Controversial ex-governor Ahok quits Indonesia state company to campaign for presidential candidate Ganjar Pranowo

Ahok, Ganjar, and President Jokowi are all members of the same political party, PDI-P.

Tan Min-Wei | February 07, 2024, 06:58 PM


Ganjar Pranowo, presidential candidate in Indonesia's upcoming election, has been endorsed by the controversial former governor of Jakarta, Basuki Tjahaja Purnama, commonly known as Ahok.


Basuki Tjahaja Purnama, commonly known as Ahok, but preferring to be referred to by his initials BTP, was governor of Jakarta between 2014 and 2017.

He was jailed on charges of blasphemy in 2017, released in 2019, and has been serving as president commissioner of PT Pertamina, Indonesia’s state owned oil and gas corporation, since November 2019.

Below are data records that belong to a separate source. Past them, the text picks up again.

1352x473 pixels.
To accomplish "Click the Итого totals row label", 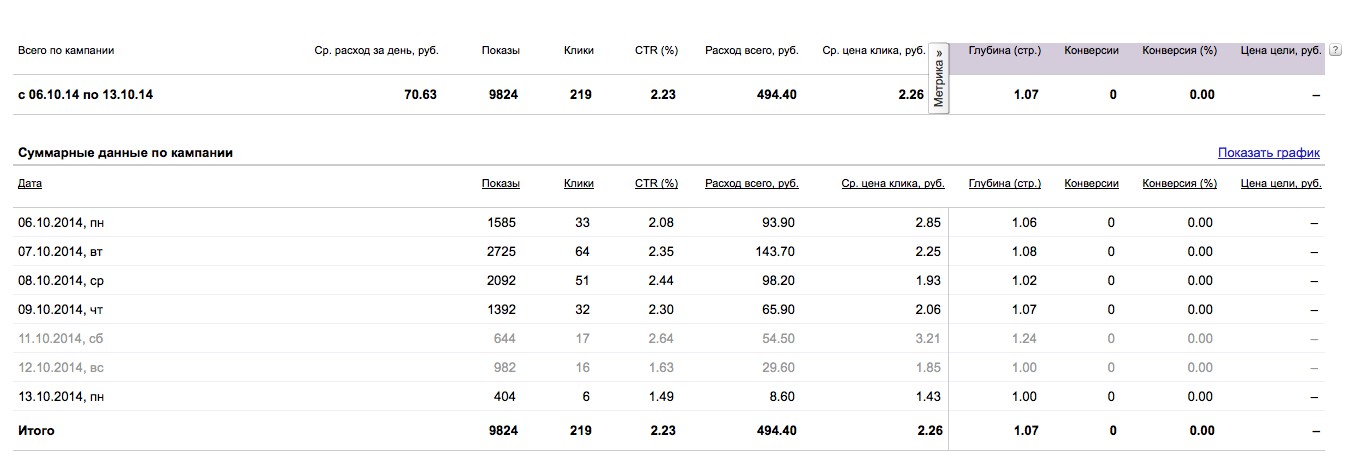I will pos(36,431).
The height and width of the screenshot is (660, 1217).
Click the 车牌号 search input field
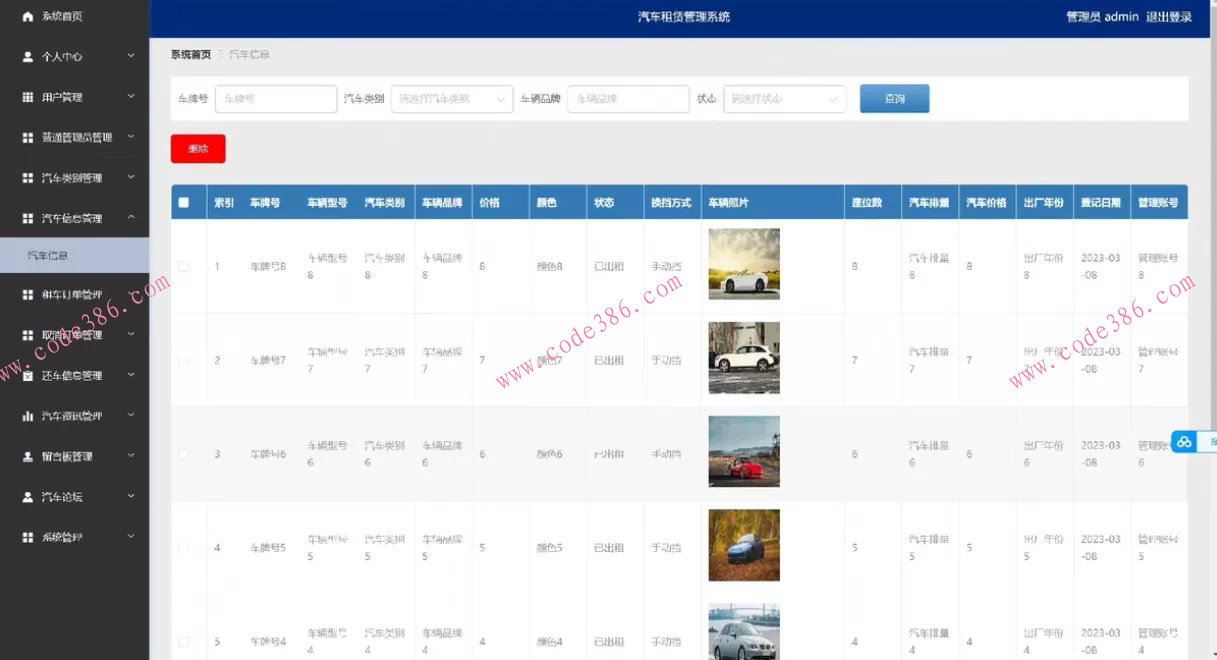(x=276, y=99)

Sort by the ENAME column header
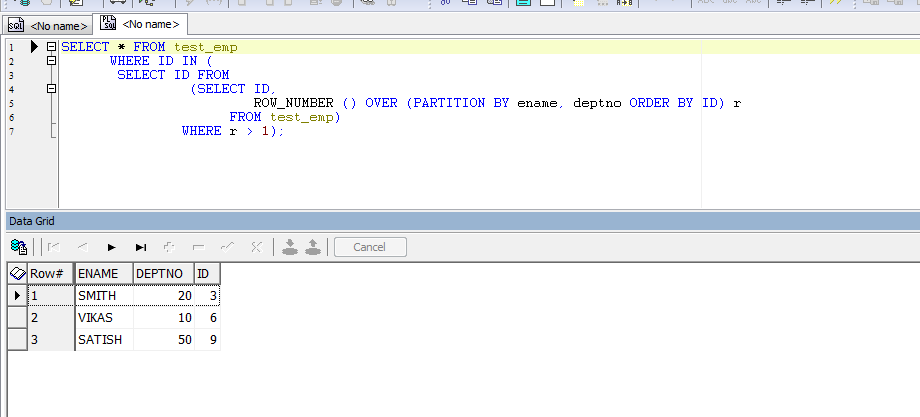point(103,273)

But on Feb. 2, Ahok announced that he was resigning from his post in order to campaign for presidential candidate Ganjar Pranowo.

View this post on Instagram


A post shared by Basuki T Purnama (@basukibtp)

On Feb. 3, at a stadium campaign event for Ganjar, the two men met on stage and shared a warm hug, with Ahok later being highlighted as a supporter.

Ahok is experienced in Indonesian politics, having been in Indonesia’s house of representatives as a member of the Golkar party, and then later vice governor of Jakarta as part of Gerindra.

Gerindra is the party of Prabowo Subianto, one of Ganjar's opponents in the upcoming election.

Governor of Jakarta

It was Ahok’s time as vice governor that raised his profile, serving under Joko “Jokowi” Widodo who would go on to become president of Indonesia in 2014.

Ahok would become his successor as Jakarta’s governor, taking over the rest of his term.

But when Ahok ran for re-election in 2017, he was beset by accusations of blasphemy, and hardline religious groups took to the streets protesting him.

Ahok is a Chinese Christian, sparking worries that the movement against him was tinged with religious fundamentalism and bigotry.

Jokowi also distanced himself from Ahok following the controversy.

The incident saw Ahok ultimately convicted of insulting Islam, resigning the governorship, and serving 20 months of a two-year jail term.

The eventual winner of the 2017 governorship election was Anies Baswedan, who is now one of Ganjar’s opponents in the presidential election.

Anies, a former education minister, was accused of stoking tensions against Ahok for political purposes.


Ahok joined the Indonesian Democratic Party of Struggle (PDI-P) two days after being released in 2019, but has largely stayed out of politics until recently.

PDI-P is the largest party in Indonesia’s house of representatives, led by political icon and former president Megawati Sukarnoputri.

It is also Jokowi's party, although tensions between him and Megawati have grown over the years to the point where there are questions over which candidate he supports, Ganjar (from the same party) or Prabowo (whose vice presidential candidate is Jokowi's son).

Ganjar is himself struggling in the polls, recording 21 per cent voter support against the 23 per cent of Anies Baswedan, former governor of Central Java.

According to Indikator Politik Indonesia’s polls from mid-January, as reported by the Jakarta Post, both are far behind Prabowo at 48 per cent.

In order to become president, Ganjar has to first hope that Prabowo does not win an outright victory in the first round, and that he can edge out Anies to reach the second round.

But even should he manage to do this, there is a chance that Ahok’s support may lead many of Anies’ supporters to switch to Prabowo rather than Ganjar.

Ganjar addressed these concerns head on when speaking to press, saying that Ahok's endorsement was based on the values that Ganjar's campaign represented.

Kompas quoted Ganjar as saying that anyone could join his campaign if they agreed with his values, and they could “take it or leave it”.


Ahok's departure from Pertamina means he is the latest in a series of officials that have left national roles in order to openly support presidential candidates.

This includes Ganjar’s vice president Mahfud MD, who left the role of coordinating minister in Jokowi’s cabinet to campaign, albeit recently.

This is in contrast to statements made by Jokowi, who pointed out that under the law, the Indonesian president is allowed to support candidates while in office, as long as state resources not related to security are not used in the campaigns.